Chef Marc Thuet shows off one of his fresh baked baguettes during an interview on CBC Radio’s The Current. (Kate Cornick/CBC)

Marc Thuet, a Toronto-based chef who originally hails from France, helped popularize traditional baguettes — and, in fact, artisanal bread more broadly — in Canada’s biggest city.

In an interview with The Current‘s Matt Galloway, he celebrated baguette’s UNESCO elevation. 

The Intangible Cultural Heritage list includes around 600 traditions from over 130 countries, including foods, dance forms, festivals and more. The aim, UNESCO says, is to protect cultural diversity and encourage “mutual respect for different methods of life.”

The baguette, Thuet says, is inextricably linked to the French way of life.

“It’s part of the heritage,” Thuet said. “The baguette is as essential because the Eiffel Tower within the French gastronomy.”

LISTEN | Chief Marc Thuet talks baguettes on The Current: 

The Current9:42Baguettes recognized as part of humanity’s ‘intangible heritage’

The artisanal baguette has been recognized as an “intangible heritage of humanity” by UNESCO. We talk to chef Marc Thuet about what makes the perfect baguette.

But Thuet also lamented that the baguette is “going downhill.”

“Lots of people had been shopping for it in these large superstores — all made by machine, no hand-made,” he said. “The craft wasn’t there anymore.”

Creating a truly good baguette, he says, is no easy feat. 

“The baguette appears quite simple, you already know, however it’s so onerous to make. Lots of people say, ‘Oh it is simply the baguette.’ But I imply, for us, for lots of artisan bakers, the baguette is the problem, you already know?” he mentioned.

A pile of baguettes.
Thuet took these baguettes out of the oven just hours before his CBC interview. He says making the perfect baguette is an incredible challenge for bakers. (Kate Cornick/CBC)

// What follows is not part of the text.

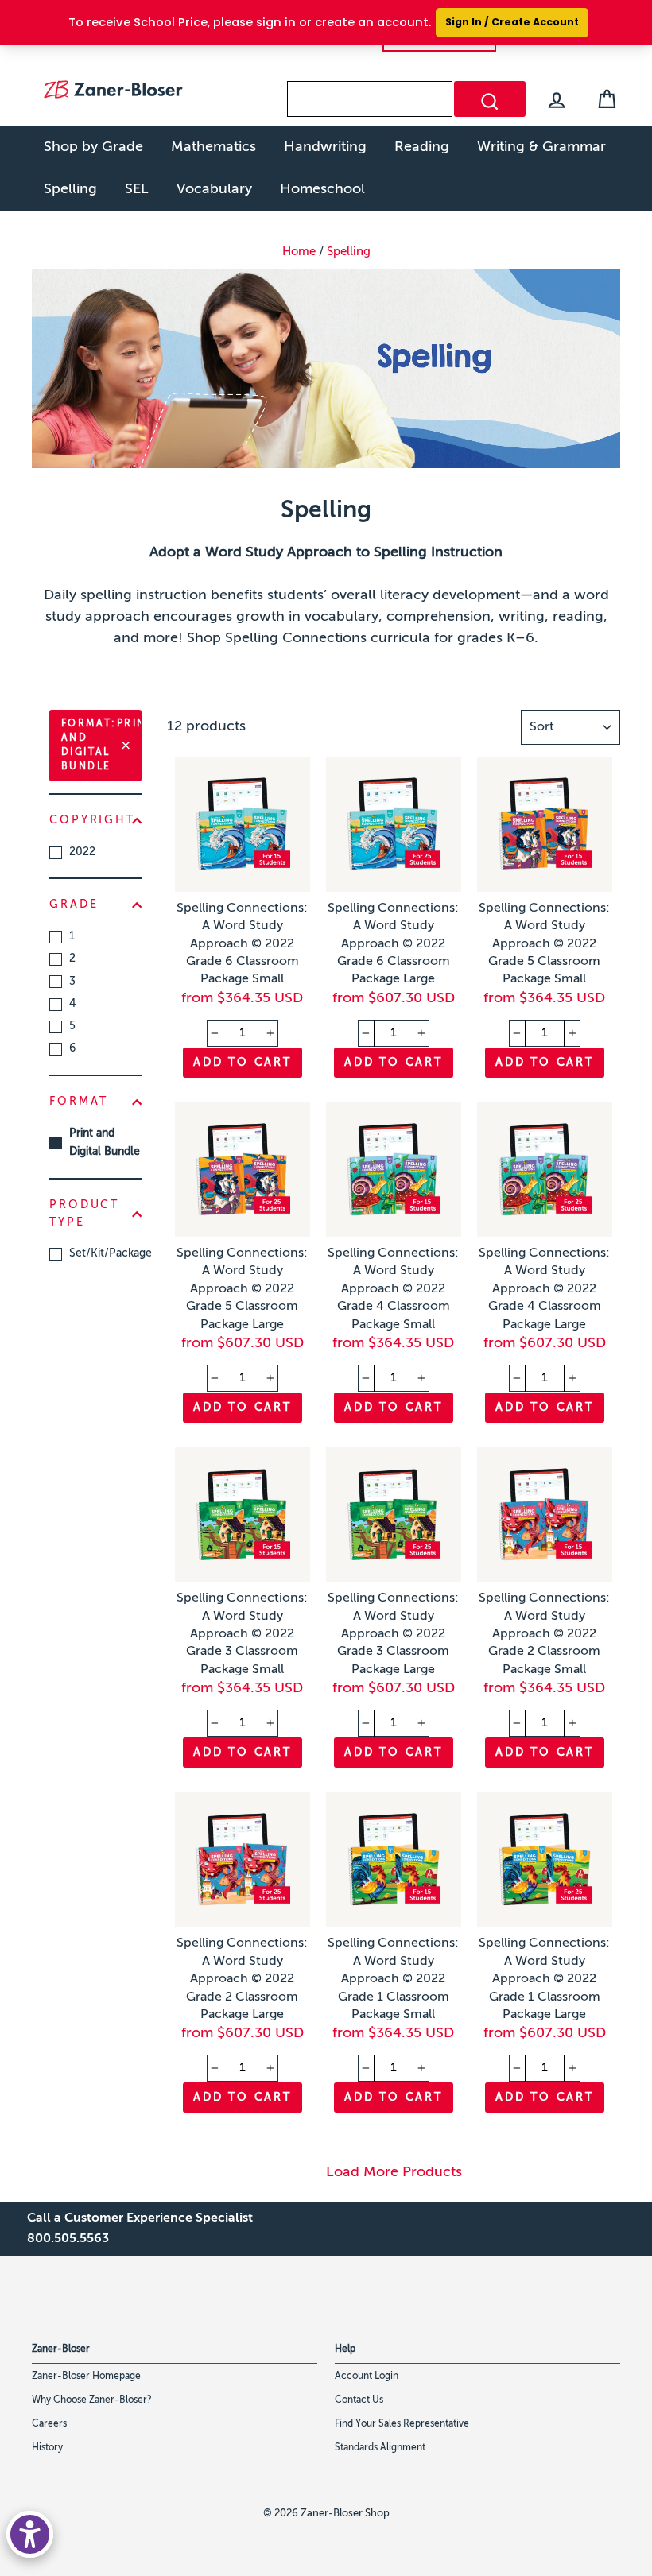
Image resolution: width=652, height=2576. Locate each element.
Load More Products (394, 2172)
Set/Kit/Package (105, 1253)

‘The bakers psychologically need this’: historian

Kaplan, the bread historian, doesn’t begrudge the bakers who are happy with the UNESCO listing.

“The bakers psychologically want this,” he said. “But objectively, it is simply not a great factor.”

The introduction of shoddy baguettes to the market, he says, poses a dilemma for artisanal bakers.

“Even if [the UNESCO listing] will give them a pumped-up feeling, a form of bump for a few weeks afterwards, they are going to return to this dilemma: what can we do? Do we go ahead with the baguette custom? Or can we return to this white baguette, which is gloomy, denatured and a little bit bit morbid?”

As far as he’s concerned, there’s only one right answer.

“I need a bread that dances on my tongue. I need a bread that has an emotional cost. I need a bread that has a form of nearly intoxicating dimension to it. And that is the baguette of custom,” he said.

“I’m unhappy to see this blurring of the traces. I do not suppose it is good for bakers or conventional bakers. I do not suppose it is good for customers. It confuses all people.”


With recordsdata from Padraig Moran, The Current and Reuters. Interview with Steven Kaplan produced by Chris Trowbridge. Interview with Marc Thuet produced by Ines Colabrese.